NEW YORK, June 27 - Joakim Noah is so excited about fulfilling his dream to play in the NBA, he does not want to miss a moment of the run-up to Thursday's draft.
"I'm really living a dream," said Noah, the 22-year-old son of 1983 French Open tennis champion Yannick.
"My life is a movie now. It's just hard to go to sleep. You don't want to miss anything, so why sleep?"
Noah, who won back-to-back U.S. collegiate hoops titles with the University of Florida, said draft day would fulfil a lifetime dream.
"Since I was six-years-old this is what I dreamed about -- literally, about this day and it's tomorrow. It's awesome!" he added.
Noah, sporting a bushy ponytail and wispy moustache and goatee, said his grandfather, a former professional footballer, would be on hand for his special day.
"My grandfather came in from West Africa, Cameroon," a grinning Noah told reporters at a news conference on Wednesday. "He got his suit made. He's gonna look funky."
Noah's father, enjoying his second career as a touring pop singer and recording artist, will not be able to attend the draft at Madison Square Garden.
"He's very busy right now," Noah said. "He's on tour. He has a sold-out concert in front of 20,000 people."

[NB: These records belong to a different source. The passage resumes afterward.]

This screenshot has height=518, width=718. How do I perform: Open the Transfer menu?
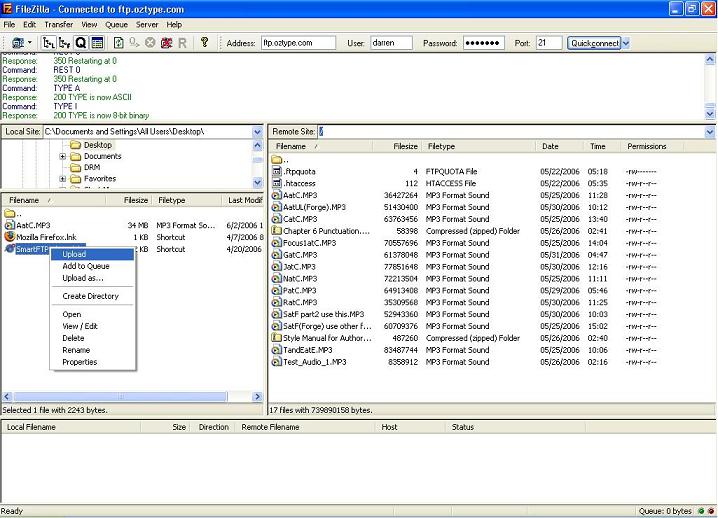point(58,24)
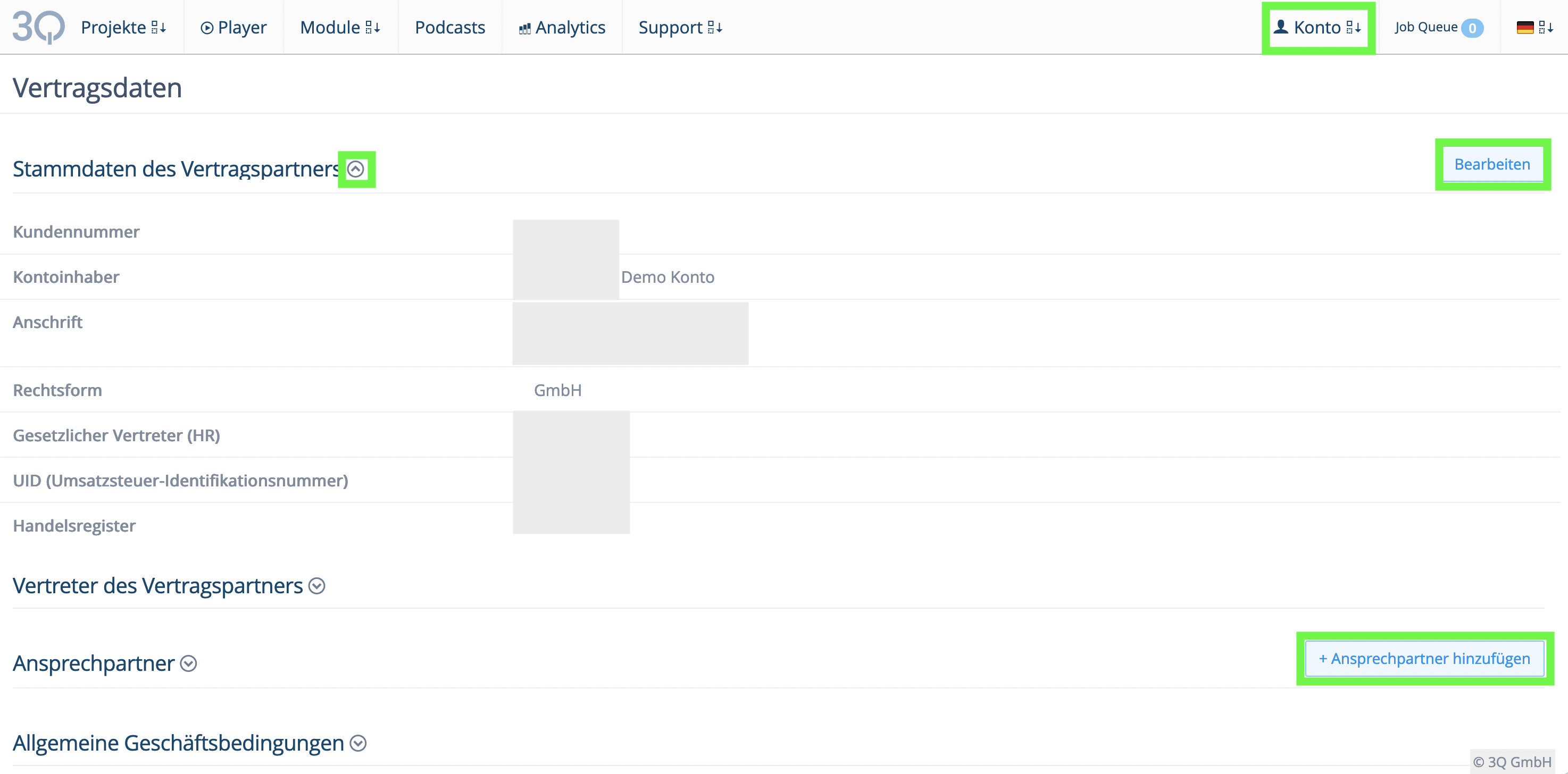This screenshot has height=774, width=1568.
Task: Expand the Allgemeine Geschäftsbedingungen section
Action: (x=358, y=743)
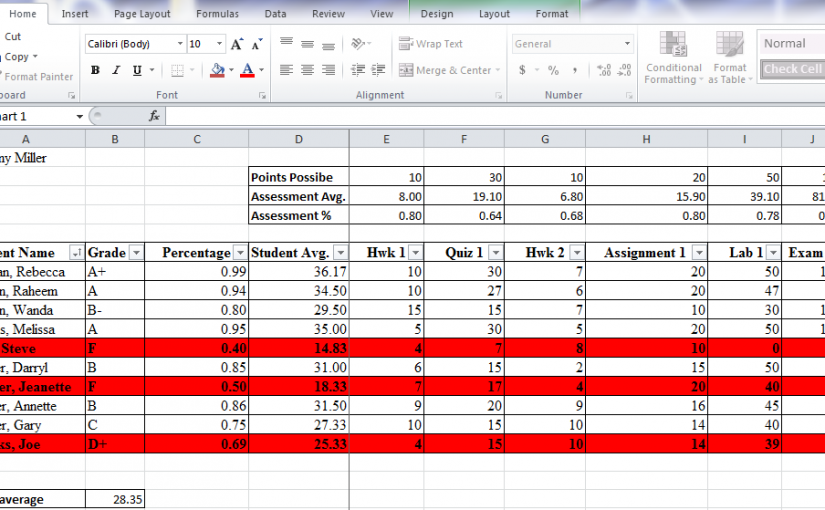Image resolution: width=825 pixels, height=510 pixels.
Task: Click the Fill Color paint bucket
Action: point(217,70)
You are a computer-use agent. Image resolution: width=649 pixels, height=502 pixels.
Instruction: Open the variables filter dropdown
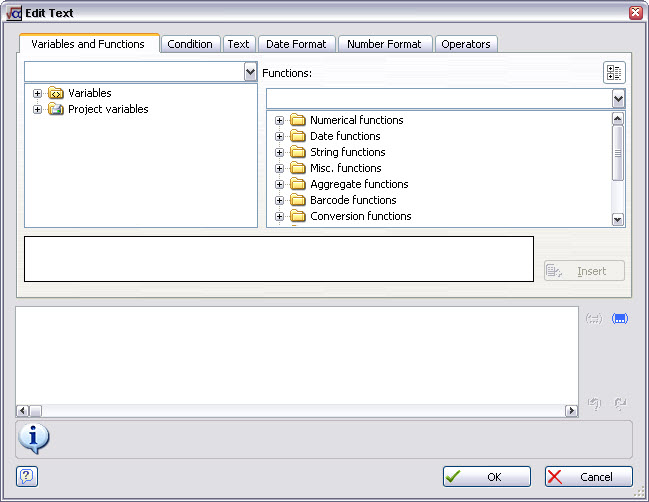[250, 72]
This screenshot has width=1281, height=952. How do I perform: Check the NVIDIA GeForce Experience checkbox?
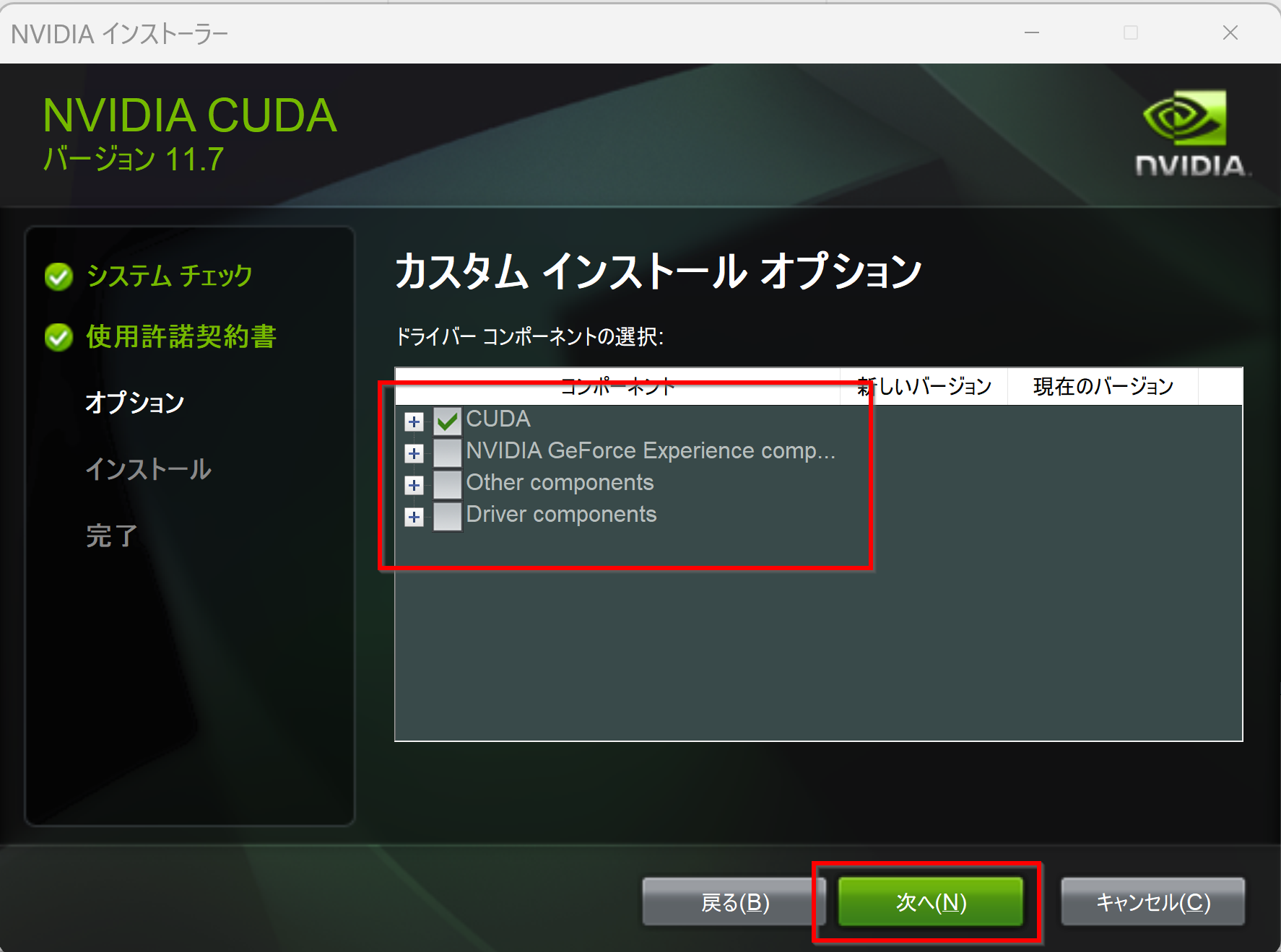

The 6 foot 11 (211 centimetres) Noah, whose mother was the 1978 Miss Sweden, was born in New York, lived in France for 10 years and then returned to New York where he refined his basketball skills.
Noah, named Most Outstanding Player of the 2006 NCAA Tournament Final Four, in which he blocked a record six shots against UCLA in the title game, said he had learned valuable lessons from his father.
"I feel like what I learned from my father was work ethic. He once told me, 'People used to tell me I had a God-given serve. He has such athletic ability.'
"But when he was a child, he used to get up in the morning and practice his serve for two hours a day. He was practicing his serve more than anybody else, hitting 500 a day."
"It wasn't like God just gave it to him," added Noah. "That teaches me that I got to bust my butt."